New Delhi: Indian biologists have documented how wild juvenile bonnet macaques use a mix of coo-calls and hand gestures to request food from humans, a "novel behaviour" indicating intentional communication between untrained monkeys and unfamiliar people.
The behaviour appears to have emerged in at least two natural populations of bonnet macaques at Bandipur National Park in Karnataka, the researchers said after four months of observing the monkeys in the wild.
The study is among the first to explore intentional vocal and gestural communication in natural settings between a wild non-ape primate species and humans, the scientists said, reporting their findings in the research journal Scientific Reports.
Their observations suggest that bonnet macaques are capable of intentional communication and that the precursors of such behaviour may be evolutionarily older than previously believed, possibly even preceding similar conduct in apes such as chimpanzees, gorillas or orangutans.
"It is possible that the roots of intentional communication, or language, lie not in the apes but in monkeys," said Anindya Sinha, a primatologist at the National Institute of Advanced Studies, Bangalore, who led the study with two students, Adwait Deshpande and Shreejata Gupta.
Scientists distinguish intentional communication, which is almost always directed at specific recipients and seeks to achieve a goal, from unintentional communication, which may be involuntary - such as an animal yelping in pain or screeching in anger.
Sinha and the students studied two neighbouring populations of bonnet macaques, one with 60 individuals the other with 32, in Bandipur through natural observations as well as field experiments involving interactions between bonnet macaques and people.
The scientists observed 18 juveniles between the ages of two and four years that displayed food-requesting behaviour - coo-calls and hand-extension gestures specifically directed at people - that they say satisfy key criteria for intentional communication.

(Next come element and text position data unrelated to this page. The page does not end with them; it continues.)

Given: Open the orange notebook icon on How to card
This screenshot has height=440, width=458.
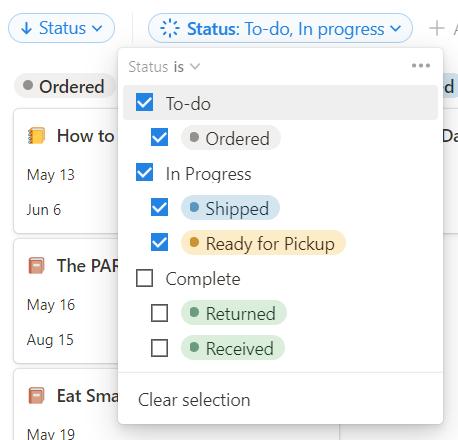Looking at the screenshot, I should tap(36, 136).
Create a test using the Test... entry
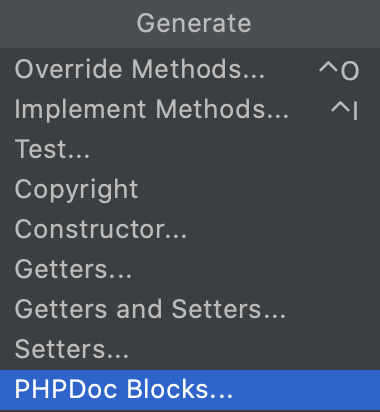The width and height of the screenshot is (380, 412). coord(190,150)
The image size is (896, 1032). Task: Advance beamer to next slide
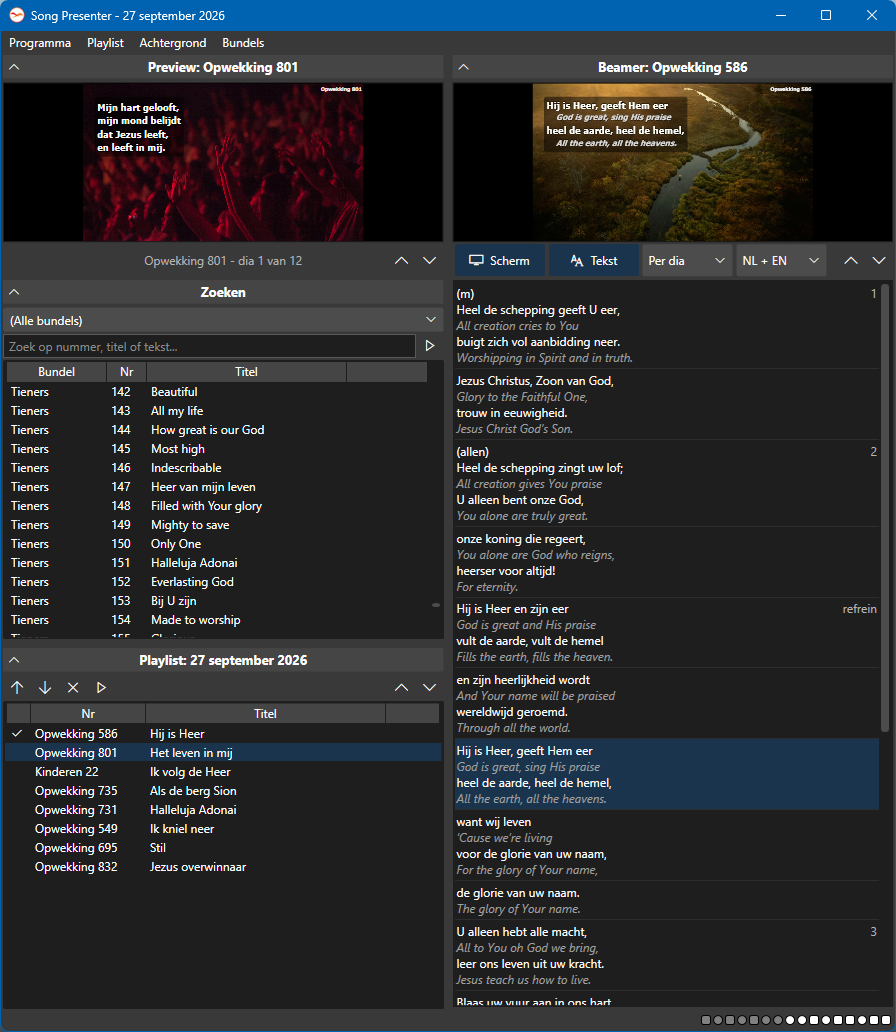(x=879, y=261)
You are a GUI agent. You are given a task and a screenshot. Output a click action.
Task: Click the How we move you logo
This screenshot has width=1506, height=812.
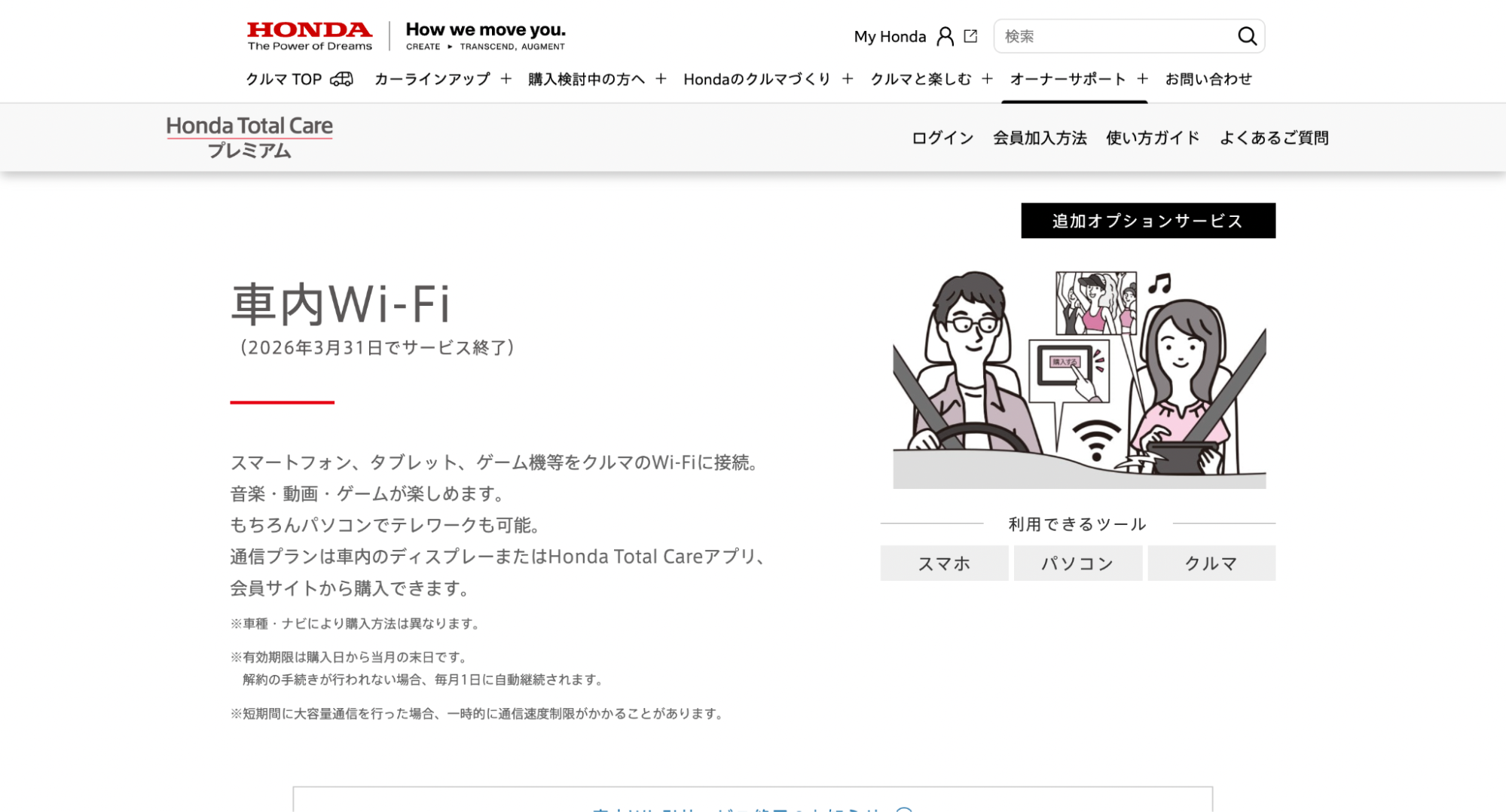[x=485, y=34]
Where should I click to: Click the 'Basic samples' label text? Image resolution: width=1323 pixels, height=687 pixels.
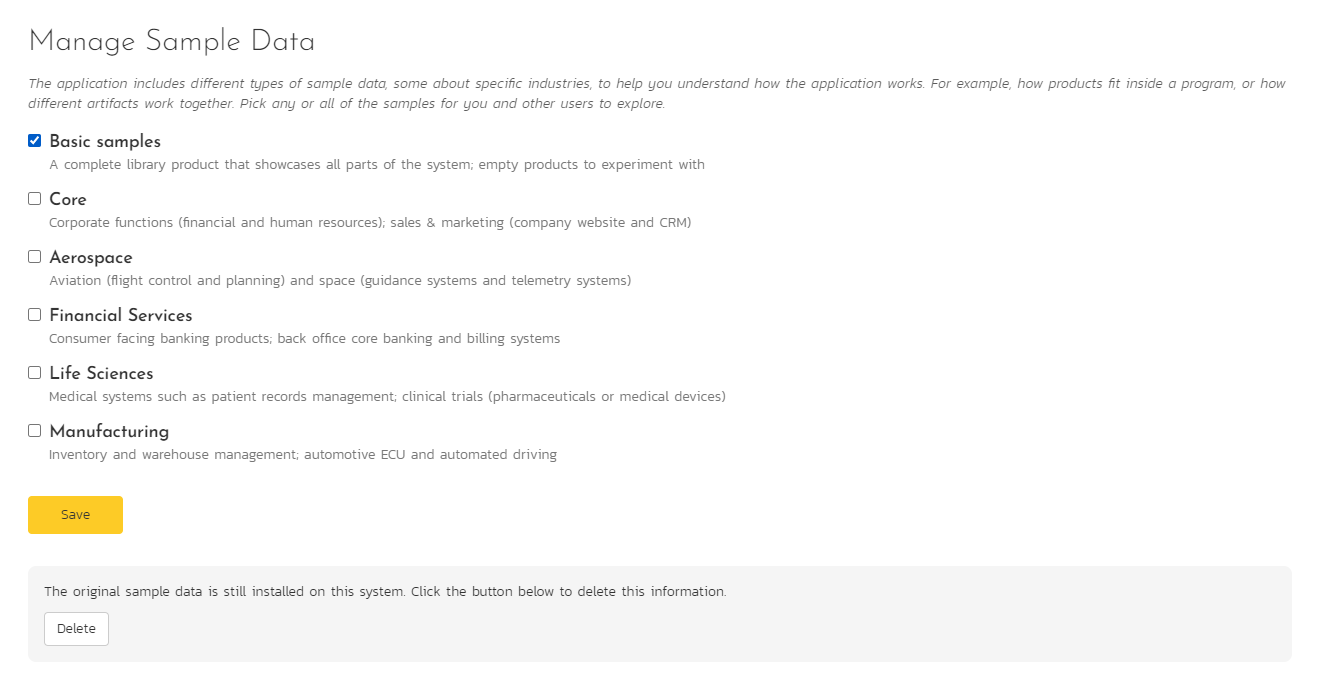pyautogui.click(x=105, y=142)
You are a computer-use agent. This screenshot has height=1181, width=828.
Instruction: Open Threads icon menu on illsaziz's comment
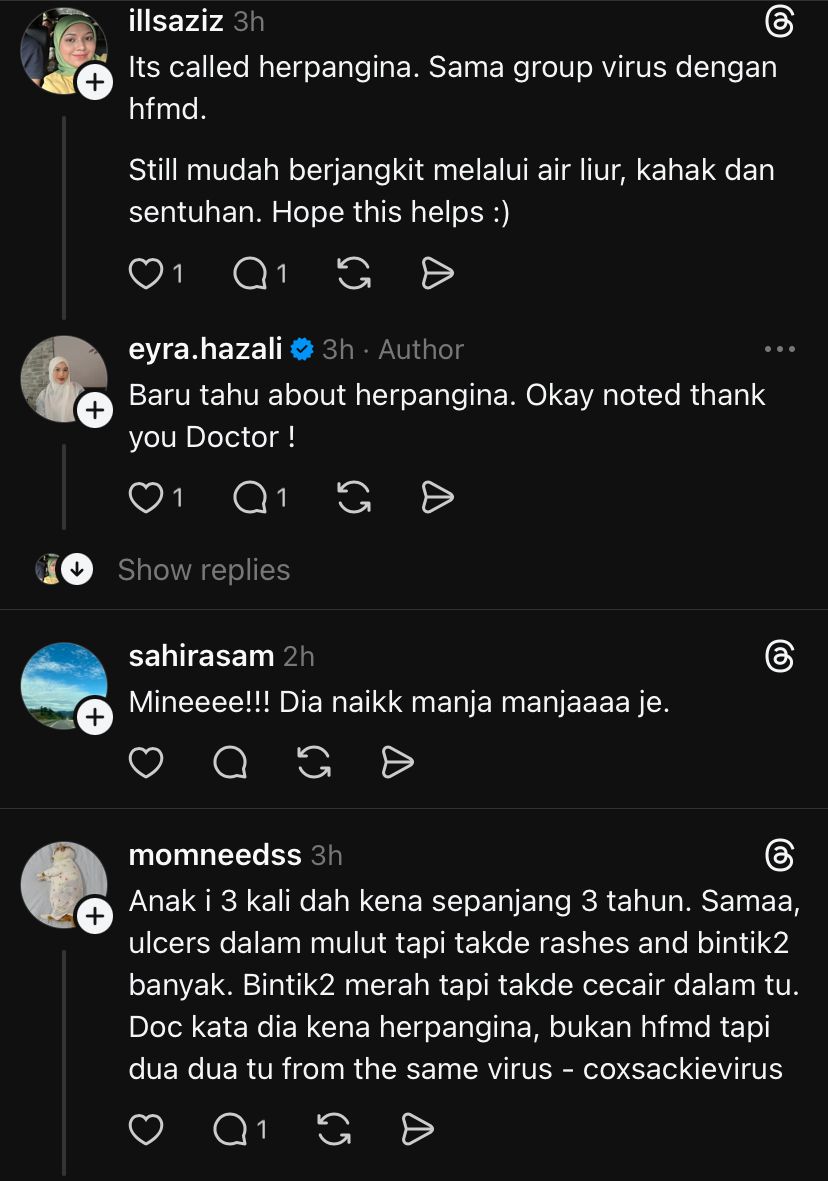pos(779,22)
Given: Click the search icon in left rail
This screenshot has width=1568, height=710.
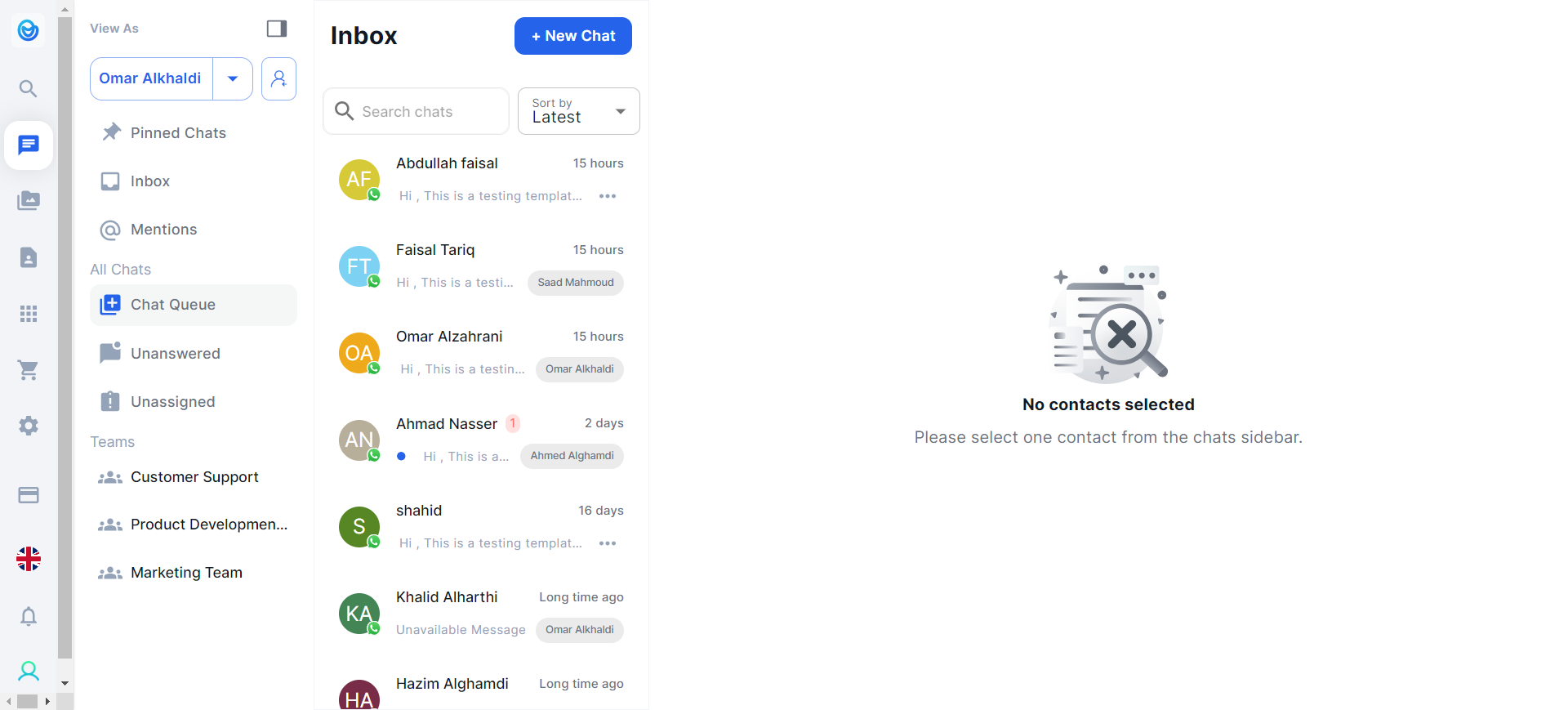Looking at the screenshot, I should 29,88.
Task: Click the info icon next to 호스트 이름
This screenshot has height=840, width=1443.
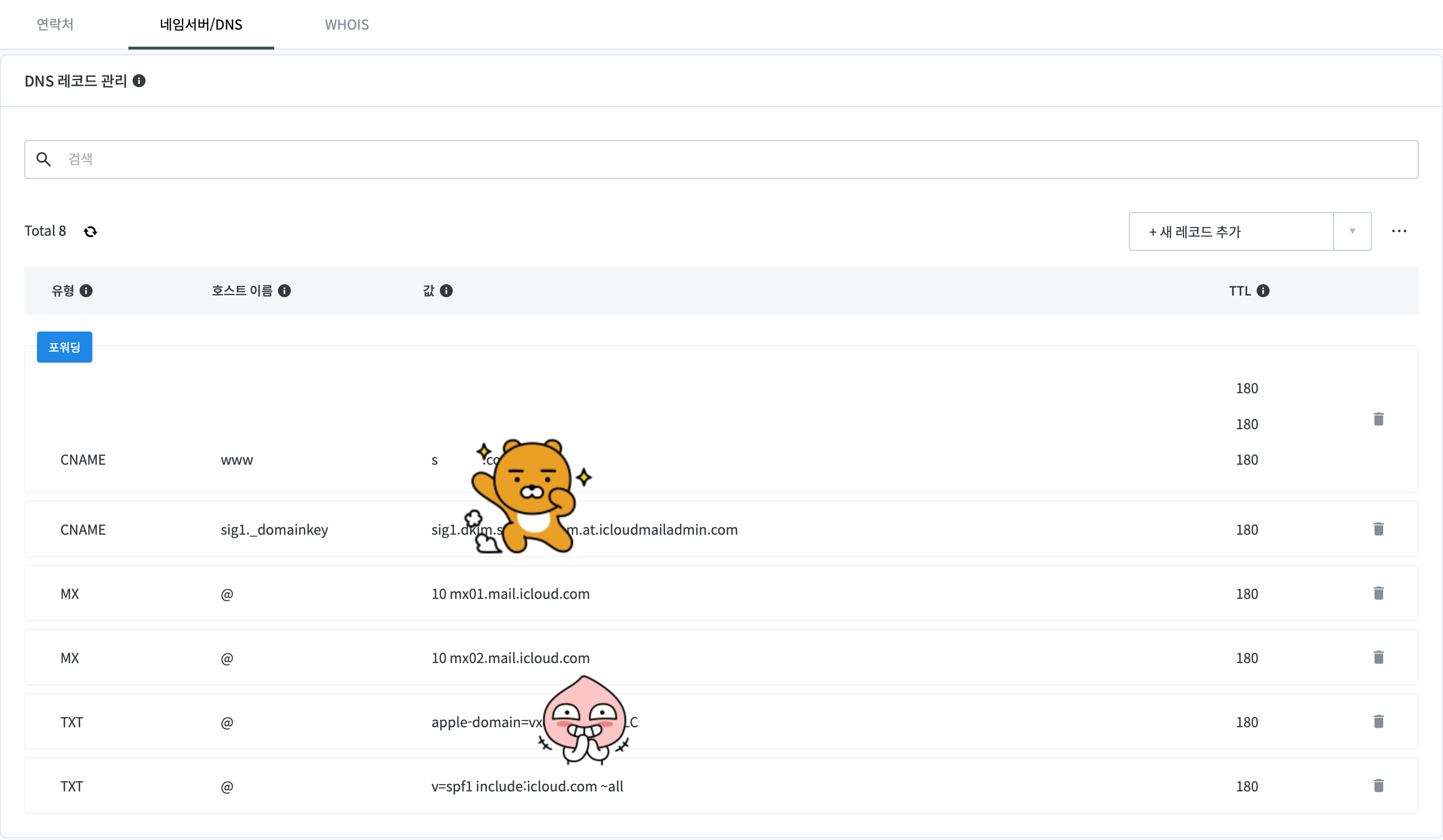Action: point(284,291)
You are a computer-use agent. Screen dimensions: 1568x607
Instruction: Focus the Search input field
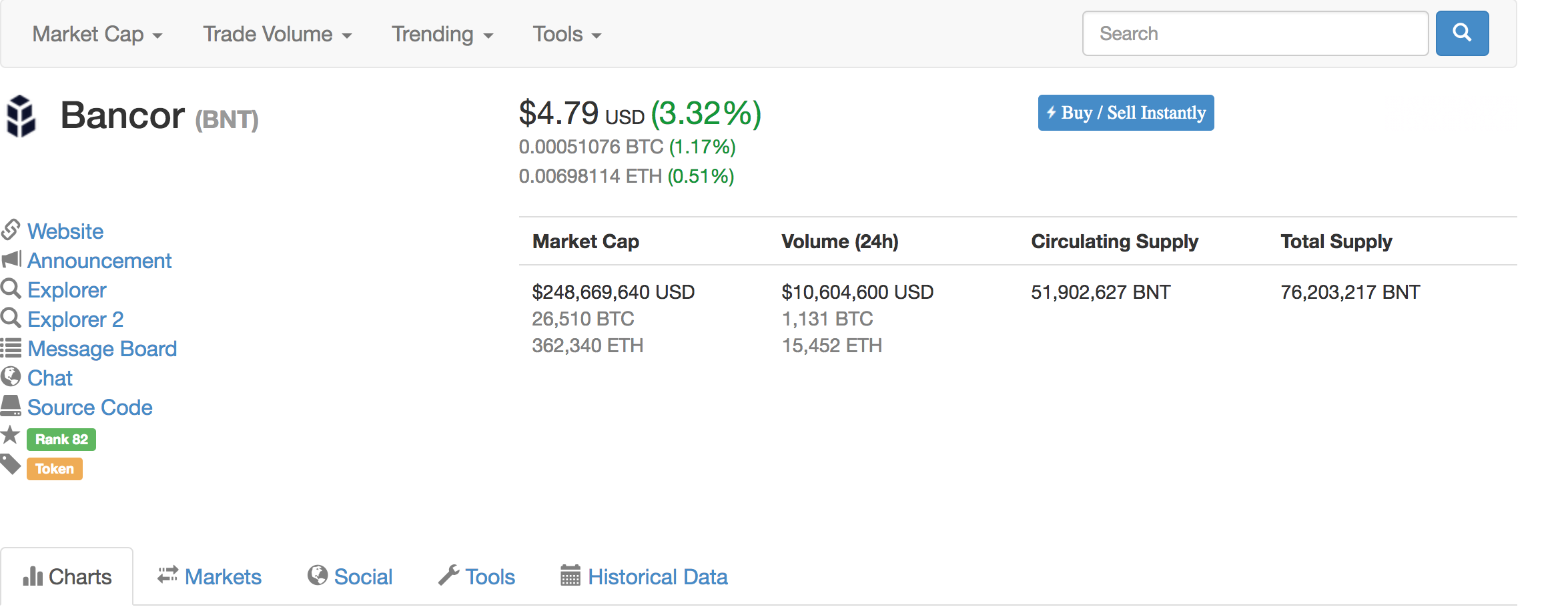pos(1254,33)
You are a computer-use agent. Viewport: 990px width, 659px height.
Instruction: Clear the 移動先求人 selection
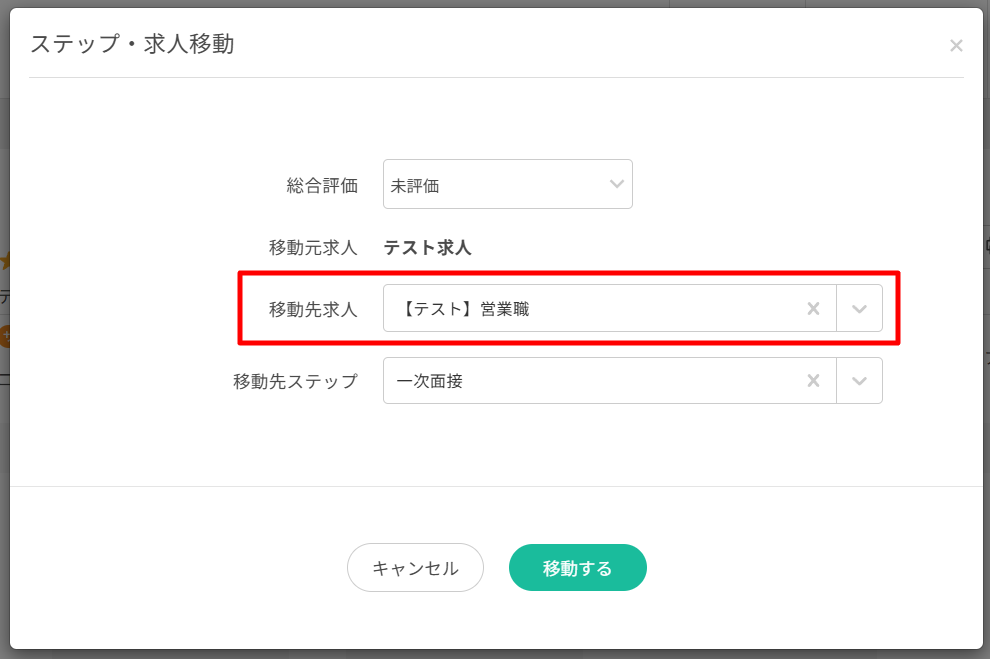pyautogui.click(x=814, y=309)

The bonnet macaques displayed the hand-extension gesture only when interacting with humans and never in any other situation. However, the monkeys also produced the coo-calls when juvenile bonnet macaques were separated from their troops.
"The coo-calls by individuals isolated from the troop are much louder, it is as if they're trying to establish contact with the troop," Sinha said. "But the coo-calls by monkeys seeking food are softer."
Their observations suggest that the mix of coo-calls and hand-extension gestures satisfied key criteria for intentional communication - the monkeys appeared to direct their vocal and visual signals to people with food, persisted with the requests and stopped when they received food.
Similar behaviour has been observed earlier only among apes and monkeys trained in captivity, Sinha said. But wild bonnet macaques in Bandipur appear to have "learnt" to combine coo-calls and extend their palms to request food from humans.
"We believe there is social learning among the juveniles, a cultural tradition, where they learn from each other - also positive reinforcement, which means when something works, the monkey uses that trick again and again," Sinha said.
The study has "systematically documented" behaviour observed among monkeys for years, said Mewa Singh, a senior primatologist at the University of Mysore who was not associated with the Bandipur study. "Intentionally is associated with choice - a decision to communicate to achieve something."
Macaques have long been anecdotally observed employing multiple tactics to wrest food from humans.
"They ambush, they steal, they beg," Singh told The Telegraph. "They may shift from one strategy to another - a monkey may beg from a person holding a bag containing food when there is eye contact, but snatch it away when the person alters gaze."
The Bandipur study supports the idea that language evolved gradually and is not the result of abrupt mutations or changes in early human ancestors, said Deshpande, who is pursuing doctoral studies at the University of Neuchatel in Switzerland.
"We first thought the coo-calls were attention-getters, but it was surprising to see monkeys use the coo-calls even when a person was looking directly at them," Deshpande said. "We speculate that coo-calls might also convey their requests for food."